Speaking of respect…. I live in a “right to work” state. What a wonderful twist of phrase. The politicians who pass “right to work” bills call them that because no one but management would like them if they were called what they really are – “right to fire people without cause” laws. Another sign of our disrespect is the federal minimum wage. The last time the minimum wage was raised was 24 July 2009. Since then, the buying power of that $7.25 an hour has decreased by 21%. 

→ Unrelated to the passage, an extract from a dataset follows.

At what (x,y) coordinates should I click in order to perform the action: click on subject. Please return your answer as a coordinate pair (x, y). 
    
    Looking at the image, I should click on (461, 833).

Labor Unions ended child labor, made coal mining reasonably safe, and gave us the 40-hour work week. If we really want to honor labor, then we should all buy products MADE in the USA. Expect to pay more. And expect the combination of value of the product you purchase* and the respect you offer to your fellow US citizens to be worth it. 

*This assumes that US manufacturers will continue, as some have been, to engage in better engineering and better manufacturing processes, so that “Made in the USA” again means what it once did.